Por Cristian Rafael Pelliza (*)



Após algumas semanas bastante agitadas em setembro, os mercados iniciaram outubro menos voláteis, ainda assimilando muitas os eventos negativos anteriores. Nessa semana poucos indicadores novos foram publicados no Brasil, sendo o mais relevante o IBC-Br, que é uma estimativa do nosso produto mensal, que mostrou uma queda no nível de atividade no Brasil em agosto, de -0.15% em relação a julho. O resultado reflete em grande parte as incertezas associadas ao nosso cenário macroeconômico.

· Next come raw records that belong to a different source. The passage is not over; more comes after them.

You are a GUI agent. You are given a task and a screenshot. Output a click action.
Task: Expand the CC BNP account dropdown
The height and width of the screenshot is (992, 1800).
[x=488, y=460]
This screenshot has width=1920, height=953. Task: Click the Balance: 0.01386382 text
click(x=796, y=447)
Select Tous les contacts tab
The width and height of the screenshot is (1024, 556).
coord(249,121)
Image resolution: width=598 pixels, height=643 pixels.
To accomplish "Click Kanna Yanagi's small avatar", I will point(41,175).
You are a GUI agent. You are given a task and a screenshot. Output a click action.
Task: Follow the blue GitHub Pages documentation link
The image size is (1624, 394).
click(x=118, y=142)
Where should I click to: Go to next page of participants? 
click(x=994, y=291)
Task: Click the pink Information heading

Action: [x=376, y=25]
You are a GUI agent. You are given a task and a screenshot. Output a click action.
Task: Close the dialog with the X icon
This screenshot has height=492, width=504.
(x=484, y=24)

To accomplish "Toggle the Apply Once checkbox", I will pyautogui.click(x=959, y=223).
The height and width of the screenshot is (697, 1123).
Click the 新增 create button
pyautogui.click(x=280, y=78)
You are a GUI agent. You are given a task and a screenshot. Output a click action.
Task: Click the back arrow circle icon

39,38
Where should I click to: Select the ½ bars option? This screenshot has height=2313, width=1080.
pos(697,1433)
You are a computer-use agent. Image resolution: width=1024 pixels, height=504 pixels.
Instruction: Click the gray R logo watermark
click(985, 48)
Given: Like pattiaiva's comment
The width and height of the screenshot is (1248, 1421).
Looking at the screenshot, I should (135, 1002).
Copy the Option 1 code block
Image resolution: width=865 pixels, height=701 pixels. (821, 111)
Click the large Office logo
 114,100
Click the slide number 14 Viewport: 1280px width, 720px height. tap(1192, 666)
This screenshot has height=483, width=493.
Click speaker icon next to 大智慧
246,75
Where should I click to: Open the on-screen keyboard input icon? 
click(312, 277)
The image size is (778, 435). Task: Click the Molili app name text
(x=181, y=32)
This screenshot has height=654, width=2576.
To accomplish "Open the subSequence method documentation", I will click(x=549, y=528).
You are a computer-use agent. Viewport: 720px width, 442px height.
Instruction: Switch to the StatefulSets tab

No noticiário internacional, a publicação dos dados da inflação americana em setembro não fugiu de maneira geral da expectativa dos mercados. O ponto de destaque da semana foi a ata da última reunião do comitê de política monetária americano (FOMC) em que ficou evidente a predileção pela maioria dos membros por uma redução de estímulos iniciando ainda nesse ano, em novembro ou dezembro, com uma queda de 10 bilhões de dólares mensais na compra de títulos públicos e 5 bilhões em títulos imobiliários.


Na Alemanha a preocupação inflacionária voltou às manchetes com uma alta expressiva nos preços do atacado, que podem repercutir em pressões sobre preços ao consumidor. Na China, a inflação aos produtores atingiu um anualizado de 10,7% destacando como os custos ainda geram pressões sobre a indústria e a produção a nível global. Nesse sentido, destaca-se como as crises energéticas têm tido efeito nocivo sobre as economias mundiais. No caso europeu, as pressões iniciaram-se sobre o abastecimento de gás natural e no caso chinês com o carvão. No entanto, essas pressões associadas a uma política de contenção da oferta pelos países exportadores de petróleo têm empurrado o preço dos combustíveis e, consequentemente, componentes importantes dos índices de preços para cima.


Para semana que vem os indicadores mais relevantes serão o PIB do terceiro trimestre e a produção industrial na China, alguns indicadores de atividade (indústria e varejo) nos Estados Unidos e o índice de preços ao consumidor na Zona do Euro.


(*) Cristian Rafael Pelizza é mestre e doutor em Economia Aplicada pela Universidade Federal do Rio Grande do Sul (UFRGS), graduado em Economia pela Unochapecó e atualmente é economista e Head das áreas de Renda Fixa e Fundos de Investimento na Nippur Finance. Ele é professor de economia, com ênfase em Econometria, Microeconomia e Mercado Financeiro na Unochapecó.